Work request: Please return the full listing below without altering anything.

The records:
..............................
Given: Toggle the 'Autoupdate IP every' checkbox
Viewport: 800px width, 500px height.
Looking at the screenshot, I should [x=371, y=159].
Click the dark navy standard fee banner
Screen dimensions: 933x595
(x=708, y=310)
..............................
Answer space:
Given: Toggle the 'Autoupdate IP every' checkbox
Viewport: 800px width, 500px height.
Looking at the screenshot, I should [x=371, y=159].
Click the dark navy standard fee banner
Screen dimensions: 933x595
(x=708, y=310)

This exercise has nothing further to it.